No matter how vile, how repugnant, how twisted the messages of the Goyim Defense League and others of their ilk, the First Amendment of the Constitution of the United States provides broad protection for hate speech.

“The proudest boast of our free speech jurisprudence is that we protect the freedom to express ‘the thought that we hate,’” U.S. Supreme Court Associate Justice Samuel Alito wrote in the 2017 case Matal v. Tam.

“Hate speech is protected speech,” said Aaron Ahlquist, a lawyer and director of policy for the Southern Division of the Anti-Defamation League.

“There are lines that can’t be crossed. They’re really good at knowing where those lines are,” Ahlquist said of groups pushing their anti-Jewish narrative. Taking care to throw flyers on random driveways or placing them on the windshields of random vehicles in a parking lot provides cover for an accusation of targeting Jews.

“Targeting an individual or individual group crosses the line into harassment. Targeting carries that intent piece, Ahlquist said. “Generally, their defense is, we treated everybody the same. They’re very careful in the language that they use to describe their activity.”

There are lines that can’t be crossed. They’re really good at knowing where those lines are,” Ahlquist said of groups pushing their anti-Jewish narrative. Taking care to throw flyers on random driveways or placing them on the windshields of random vehicles in a parking lot provides cover for an accusation of targeting Jews.

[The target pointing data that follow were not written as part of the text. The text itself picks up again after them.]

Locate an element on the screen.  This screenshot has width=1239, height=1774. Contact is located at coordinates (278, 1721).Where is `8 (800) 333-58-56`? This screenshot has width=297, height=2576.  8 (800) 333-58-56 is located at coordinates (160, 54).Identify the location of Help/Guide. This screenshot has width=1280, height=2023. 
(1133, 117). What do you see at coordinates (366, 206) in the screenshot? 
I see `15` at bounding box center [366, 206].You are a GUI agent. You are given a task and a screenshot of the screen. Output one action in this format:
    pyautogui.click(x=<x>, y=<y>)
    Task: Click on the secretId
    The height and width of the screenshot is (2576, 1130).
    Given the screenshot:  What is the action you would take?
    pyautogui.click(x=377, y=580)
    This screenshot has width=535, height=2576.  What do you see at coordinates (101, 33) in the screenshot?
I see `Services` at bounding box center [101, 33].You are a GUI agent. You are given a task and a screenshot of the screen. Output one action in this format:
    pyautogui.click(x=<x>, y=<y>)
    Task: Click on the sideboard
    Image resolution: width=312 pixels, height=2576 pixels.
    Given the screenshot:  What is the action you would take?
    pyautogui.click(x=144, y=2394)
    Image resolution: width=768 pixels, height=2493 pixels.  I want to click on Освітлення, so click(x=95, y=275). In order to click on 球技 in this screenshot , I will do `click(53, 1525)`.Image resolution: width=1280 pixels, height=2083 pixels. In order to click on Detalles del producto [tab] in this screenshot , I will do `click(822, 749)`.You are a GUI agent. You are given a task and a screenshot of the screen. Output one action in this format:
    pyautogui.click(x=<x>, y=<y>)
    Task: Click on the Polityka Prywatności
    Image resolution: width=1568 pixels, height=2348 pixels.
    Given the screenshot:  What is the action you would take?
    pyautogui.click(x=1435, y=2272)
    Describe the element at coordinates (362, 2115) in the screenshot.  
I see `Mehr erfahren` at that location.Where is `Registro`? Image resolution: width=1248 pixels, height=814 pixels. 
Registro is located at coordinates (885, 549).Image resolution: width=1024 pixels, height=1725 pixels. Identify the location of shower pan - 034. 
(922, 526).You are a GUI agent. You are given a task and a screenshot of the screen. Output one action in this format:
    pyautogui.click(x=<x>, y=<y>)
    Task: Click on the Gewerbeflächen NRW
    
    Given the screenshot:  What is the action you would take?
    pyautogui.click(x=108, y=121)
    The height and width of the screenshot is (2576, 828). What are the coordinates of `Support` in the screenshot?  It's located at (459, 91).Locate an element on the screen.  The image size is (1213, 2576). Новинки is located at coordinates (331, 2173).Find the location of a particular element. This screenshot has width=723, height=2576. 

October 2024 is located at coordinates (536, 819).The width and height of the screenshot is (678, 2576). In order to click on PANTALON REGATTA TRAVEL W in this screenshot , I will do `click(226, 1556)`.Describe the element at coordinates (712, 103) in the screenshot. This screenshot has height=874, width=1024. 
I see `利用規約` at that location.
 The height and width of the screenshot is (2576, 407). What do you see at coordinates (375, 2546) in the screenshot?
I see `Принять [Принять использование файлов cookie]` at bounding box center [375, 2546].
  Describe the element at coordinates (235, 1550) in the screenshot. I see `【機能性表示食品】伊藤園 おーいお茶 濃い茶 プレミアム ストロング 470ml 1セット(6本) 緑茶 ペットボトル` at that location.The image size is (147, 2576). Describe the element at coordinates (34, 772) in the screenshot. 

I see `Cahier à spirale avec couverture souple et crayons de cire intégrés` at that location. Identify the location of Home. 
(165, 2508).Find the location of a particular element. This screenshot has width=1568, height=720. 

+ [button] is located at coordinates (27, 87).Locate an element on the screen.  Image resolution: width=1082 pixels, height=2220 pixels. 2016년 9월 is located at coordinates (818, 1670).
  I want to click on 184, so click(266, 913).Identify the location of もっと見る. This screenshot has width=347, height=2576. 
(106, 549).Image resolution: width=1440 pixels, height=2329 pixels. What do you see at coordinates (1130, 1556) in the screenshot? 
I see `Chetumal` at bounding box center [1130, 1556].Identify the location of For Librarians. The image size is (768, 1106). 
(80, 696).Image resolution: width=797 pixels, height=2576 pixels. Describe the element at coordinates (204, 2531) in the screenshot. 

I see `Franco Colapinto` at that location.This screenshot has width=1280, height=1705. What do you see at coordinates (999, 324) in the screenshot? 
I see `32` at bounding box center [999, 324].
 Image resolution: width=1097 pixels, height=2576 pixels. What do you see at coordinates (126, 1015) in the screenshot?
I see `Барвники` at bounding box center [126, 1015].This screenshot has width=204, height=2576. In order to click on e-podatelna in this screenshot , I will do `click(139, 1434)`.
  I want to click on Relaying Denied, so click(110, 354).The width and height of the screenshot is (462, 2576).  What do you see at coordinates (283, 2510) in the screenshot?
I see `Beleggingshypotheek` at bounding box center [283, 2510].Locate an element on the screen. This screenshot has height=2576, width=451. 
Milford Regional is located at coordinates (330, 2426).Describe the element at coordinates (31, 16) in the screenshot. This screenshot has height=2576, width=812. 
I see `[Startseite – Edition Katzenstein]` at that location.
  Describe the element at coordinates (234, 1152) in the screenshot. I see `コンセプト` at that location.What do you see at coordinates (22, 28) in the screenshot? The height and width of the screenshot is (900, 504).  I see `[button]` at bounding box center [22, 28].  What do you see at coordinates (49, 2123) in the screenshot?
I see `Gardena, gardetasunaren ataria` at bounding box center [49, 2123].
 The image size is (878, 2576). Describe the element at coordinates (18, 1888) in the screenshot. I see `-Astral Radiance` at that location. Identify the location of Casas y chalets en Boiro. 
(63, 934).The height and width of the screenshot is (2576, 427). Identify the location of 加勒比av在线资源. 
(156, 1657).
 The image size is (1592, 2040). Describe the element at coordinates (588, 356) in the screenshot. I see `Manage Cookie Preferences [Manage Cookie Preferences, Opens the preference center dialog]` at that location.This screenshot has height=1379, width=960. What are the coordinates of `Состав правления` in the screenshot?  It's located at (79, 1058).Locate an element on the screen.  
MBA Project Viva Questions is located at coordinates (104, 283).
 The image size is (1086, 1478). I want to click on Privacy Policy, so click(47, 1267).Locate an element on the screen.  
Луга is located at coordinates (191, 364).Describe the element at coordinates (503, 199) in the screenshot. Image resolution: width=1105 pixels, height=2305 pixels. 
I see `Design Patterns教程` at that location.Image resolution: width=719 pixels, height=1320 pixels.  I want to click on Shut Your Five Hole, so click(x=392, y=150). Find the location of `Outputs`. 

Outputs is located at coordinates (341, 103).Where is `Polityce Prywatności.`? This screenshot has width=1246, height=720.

What about Georgia’s hate crime law?

“Hate crimes prosecution requires both an underlying crime and the ability to show intent that the action was based on some kind of bias motivation,” Ahlquist said.

Ahlquist and Panitch, who is a veteran criminal defense attorney, said that the best tools currently available may be municipal ordinances against littering, trespassing, permitting, and public safety — which may sound like throwing a toothpick into a tornado — and speaking up.

In her Sunday morning Twitter post, Panitch said: “Govern yourselves accordingly, GDL and Anti-Semites who seek to harm/intimidate Jews in Georgia. I’m coming for you with the weight of the State behind me.”

The Goyim Defense League may have improved the prospects for including a definition of antisemitism in Georgia’s legal code, to aid state agencies and prosecutors in determining whether an alleged crime or discrimination was motivated by anti-Jewish intent.

Flanked by two dozen or more supportive colleagues, Panitch concluded her remarks on the House floor by saying: “We need your help. We’ve had enough. We hope you have, as well. We know you stand with the Jewish community. We know you stand with the Jewish people against hate in Georgia. I’m heartened by all the love and support I have felt this morning. We all know, it might be the Jews today, but the same people will come after you tomorrow.”